Nulli vendemus, nulli negabimus, aut differemus, rectum aut justiciam.
We will not sell, or deny, or delay right or justice to anyone.
This famous clause is the shortest in the whole of Magna Carta – just nine Latin words, or thirteen in English. Brevity does not make for concise exposition, however, since the administration of justice was not only one of the most important functions of kingship, but was also well-nigh inseparable from government. The legal reforms of Henry II’s reign, moreover, greatly extended access to the royal courts, so that how the king did justice could potentially affect many more people than previously. Whereas Clause 39 seems to have been principally intended to protect the rights of the lower levels of free society, Clause 40 was primarily designed to safeguard those of barons and knights. The great men of the realm – essentially tenants-in-chief, holding their lands directly from the crown – had a particular need for such protection, since the processes resulting from Henry II’s reforms were at best only intermittently available to them. For the resolution of their disputes they usually had to turn directly to the king, in whose hands justice might at any time be a tool of patronage, a way of favouring friends and allies and hurting enemies, or simply a way of raising money.

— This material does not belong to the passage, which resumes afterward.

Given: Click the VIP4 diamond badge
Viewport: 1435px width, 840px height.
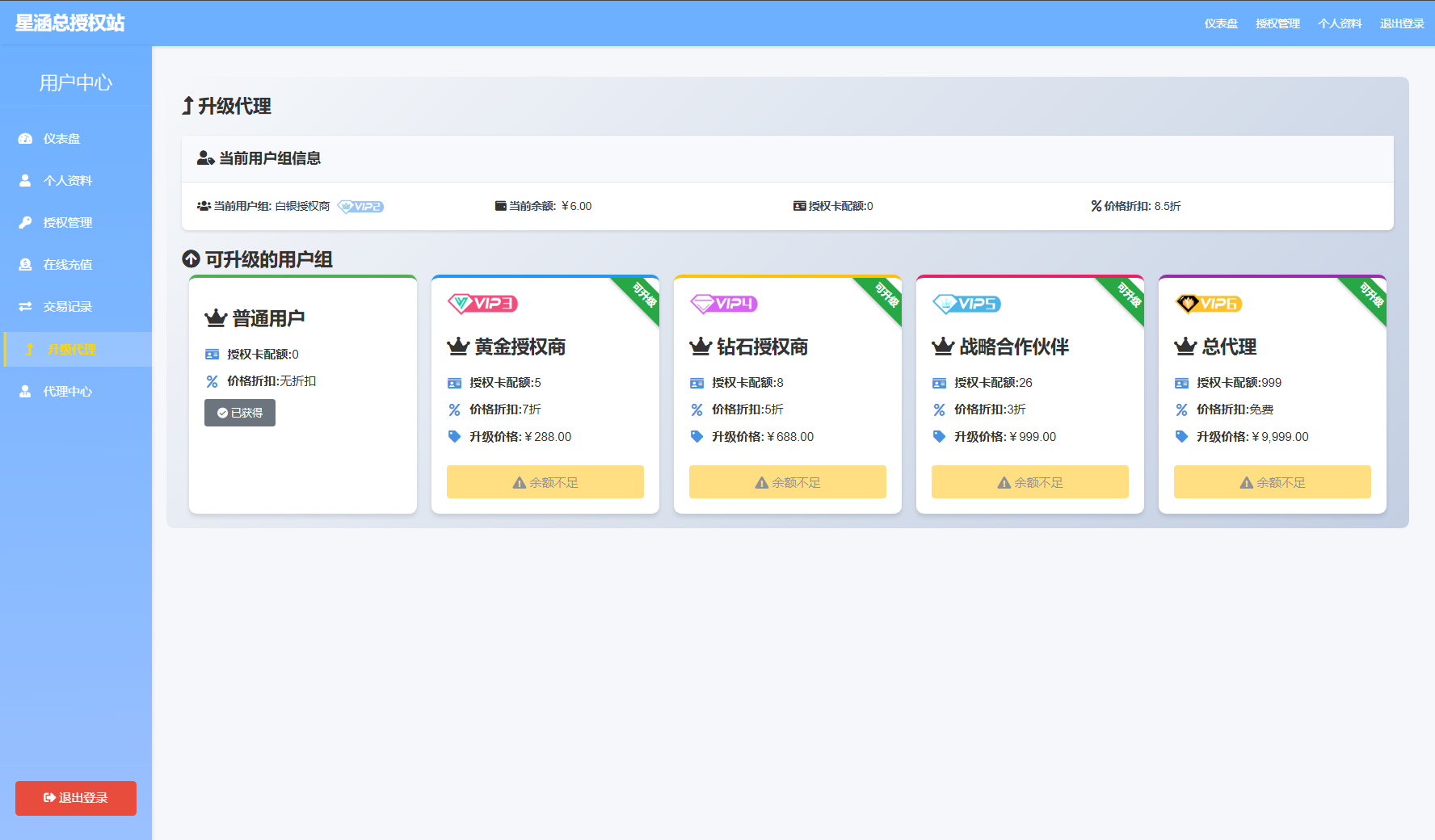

The sources provide grounds for believing that this happened under both Henry II and Richard I, though they are often imprecise as to what was done and why. The survival of records is much fuller from John’s reign. What they reveal is by no means always discreditable to that monarch, for they show that he took a close interest in the courts, one of which, the court coram rege, may well have been created on his orders, and that he could be impartial, careful to act correctly, and sometimes even merciful, in his conduct of lawsuits. As with his two predecessors, the evidence is often capable of more than one interpretation, but that may simply show that individual cases were difficult ones, not necessarily that John gave judgment upon them in his own interests. There are a number of recorded cases, however, which show him in a different light, in which he could be partisan, willing to take money from either side, or even from both, and influenced in his judgments by financial, political and personal factors.
In 1210, for instance, John was recorded as having ordered his officials to refuse justice to the Cistercians, in revenge for their having refused him a grant of money, and he was no less vindictive in other cases. Ruald FitzAlan, the constable of Richmond, paid the king some £175 to be secured in his inheritance, but in 1208 still had to face a rival claim in a royal court, almost certainly because he had resisted the imposition of the tax of a thirteenth a year earlier. In a long-running dispute between the Shropshire baron Fulk FitzWarin and members of a Welsh family over the castle of Whittington, John accepted bids from both parties before finally deciding in Fulk’s favour. In other cases it is clear that the litigant who offered the most prevailed. A lengthy dispute between Robert de Courtenay and Alexander of Caldbeck over property in Cumberland was ended by a £200 proffer by Courtenay, whereupon Caldbeck abandoned his case, on the grounds that `the king does not wish that he should have it’. John did not always even try to appear impartial. In a dispute recorded both by the chronicler Matthew Paris and in court records between St Albans Abbey and Robert FitzWalter, a powerful baron with whom John’s relations were never good, over the former’s daughter-house of Binham Priory, the king was said to have expressed open satisfaction when FitzWalter put himself in the wrong by laying the priory under siege, and sent a force of knights to arrest him and his men.
Such cases as these – and there were many of them – do not show that King John’s administration of justice was invariably marred by partiality or corruption. But they do demonstrate that it could never be relied upon to be disinterested, uninfluenced by the external considerations which frequently affected the workings of Angevin government (still often a highly personal affair), and of justice along with it. There were signs, however, that by the time of John’s reign the concept of objective justice, as something existing in detachment from the central administration, was beginning to gain ground, and not least among the judges who presided in the royal courts. Very occasionally they resisted the king’s interference with their work, and after John’s death they did so more often. Clause 40 marked an important stage in the long-drawn-out process which separated law from government. Linked since 1225 to Clause 39, it is still on the statute book today.